Track federal regulatory enforcement actions.
Covers SEC, FTC, DOJ, EPA, CFPB, and other agency cases.
"""
if agency_keywords is None:
agency_keywords = ["SEC", "FTC", "DOJ", "EPA", "CFPB", "FDA", "CFTC"]
enforcement_cases = []
for agency in agency_keywords:
print(f"Searching for {agency} enforcement actions...")
dockets = search_dockets(
case_name=f"United States v",
court=court,
date_filed_after=date_after,
max_results=100
)
# Also search opinions mentioning the agency
opinions = search_opinions(
query=f"{agency} enforcement penalty",
date_after=date_after,
max_results=20
)
for docket in dockets:
if agency.lower() in docket.cause.lower() if docket.cause else False:
enforcement_cases.append({
"agency": agency,
"case_name": docket.case_name,
"court": docket.court,
"docket_number": docket.docket_number,
"date_filed": docket.date_filed,
"cause": docket.cause,
"nature_of_suit": docket.nature_of_suit,
"status": "terminated" if docket.date_terminated else "active",
"type": "docket",
})
time.sleep(1.5)
return enforcement_cases
Output Schema Reference
from dataclasses import dataclass, field
from typing import Optional, List
@dataclass
class FullCourtRecord:
"""Unified output schema for court records from any source."""
# Identifiers
record_id: str
source: str # "courtlistener", "pacer_recap", "state_portal"
court_name: str
court_state: str # Two-letter state code
court_level: str # "federal", "state", "local"
# Case identification
case_number: str
case_name: str
case_type: str # "civil", "criminal", "bankruptcy", etc.

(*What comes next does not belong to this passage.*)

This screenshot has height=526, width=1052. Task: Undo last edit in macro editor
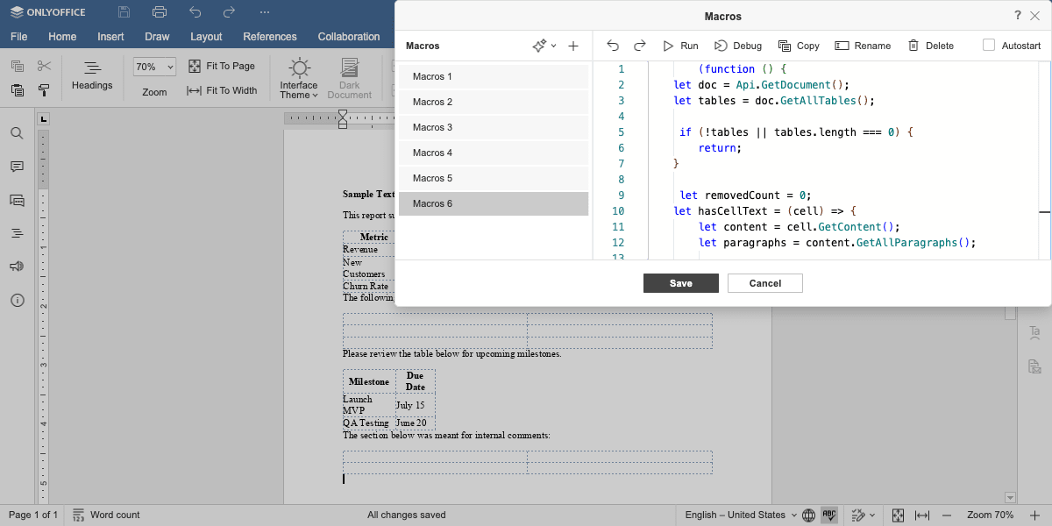point(613,46)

nature_of_suit: Optional[str]
cause_of_action: Optional[str]
# Parties
plaintiff: Optional[str]
defendant: Optional[str]
additional_parties: List[str] = field(default_factory=list)

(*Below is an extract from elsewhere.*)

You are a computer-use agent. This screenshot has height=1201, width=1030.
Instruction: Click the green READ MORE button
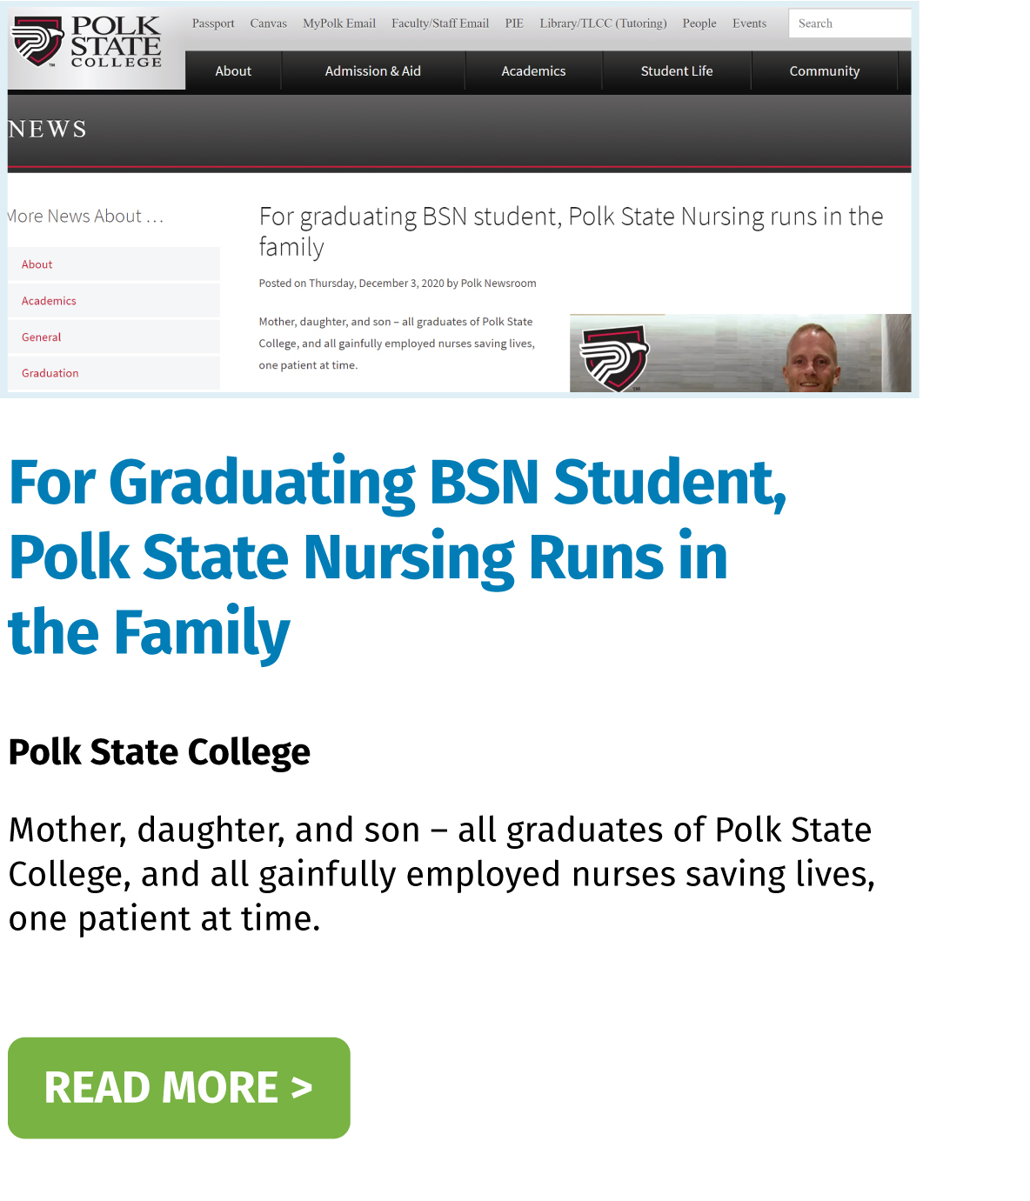click(179, 1088)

attorneys: List[dict] = field(default_factory=list)
# Timeline
date_filed: Optional[str]
date_terminated: Optional[str]
is_active: bool = True
# Court details
judge: Optional[str]
jury_demand: Optional[str]
# Docket
entry_count: int = 0
last_entry_date: Optional[str] = None
# Source metadata
source_url: str = ""
scraped_at: str = ""
# Extended data
opinions: List[dict] = field(default_factory=list)
raw_metadata: dict = field(default_factory=dict)
Key Considerations
Legal: Court records are public. Programmatic access is lawful under the principle of open courts. PACER's terms restrict automated bulk downloading without approval — use CourtListener/RECAP for federal data.

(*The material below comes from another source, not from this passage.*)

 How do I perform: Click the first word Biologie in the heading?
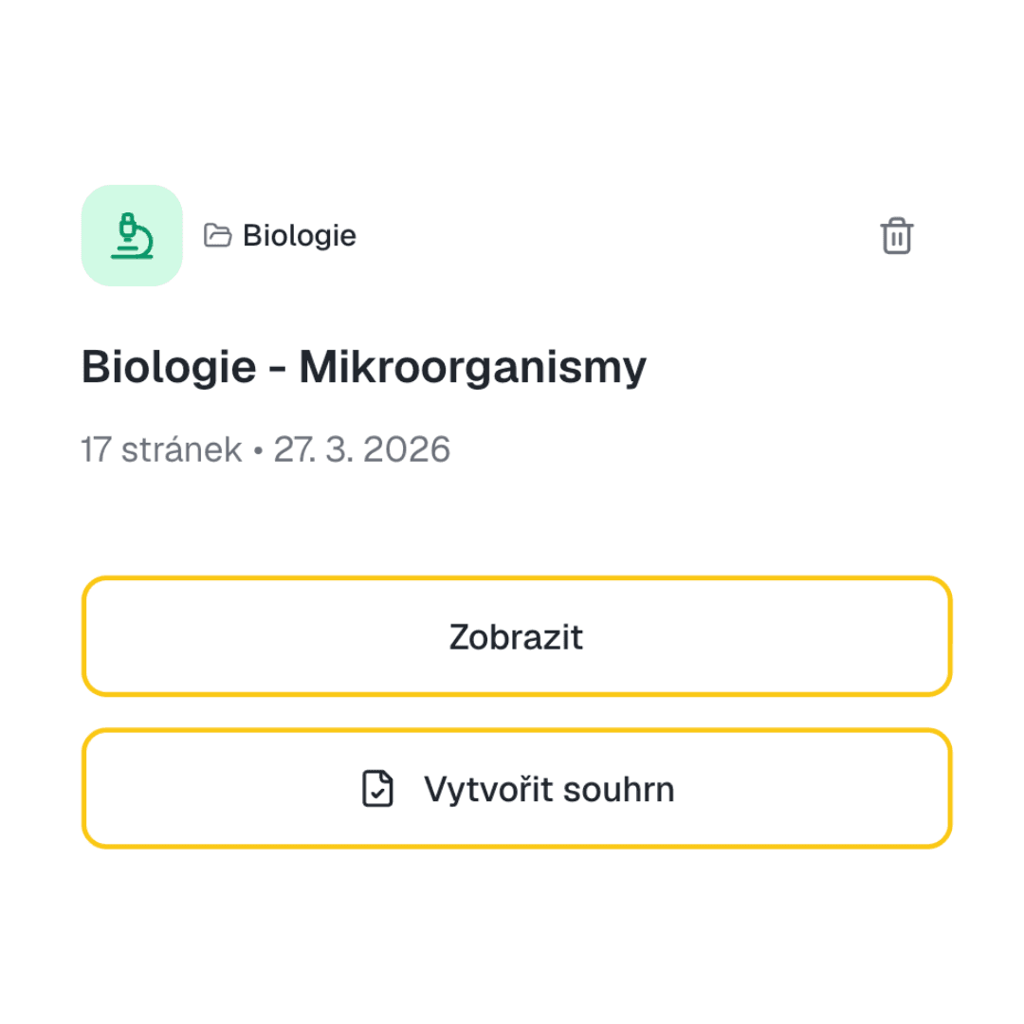tap(169, 368)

Ethical: Set reasonable rate limits. State court portals serve real users with filing deadlines. Degrading service to a court system is antisocial and may trigger legal scrutiny beyond simple terms violations.
Privacy: While records are public, they contain sensitive information — personal addresses, financial details, criminal records. Handle responsibly and consider applicable privacy laws in your jurisdiction before publishing or distributing extracted data.
Technical: State court portals change without notice. Selectors break. Budget for ongoing maintenance. Cache everything locally to avoid re-fetching.
For any volume above casual research, ThorData residential proxies are necessary for state court portals — they use aggressive IP-based blocking that datacenter IPs cannot get through.
CourtListener's API plus the RECAP archive covers the vast majority of federal court needs. For state courts, plan to build and maintain court-specific scrapers. It is not glamorous work, but court data is among the most valuable public data that exists for research, journalism, legal intelligence, and business use cases.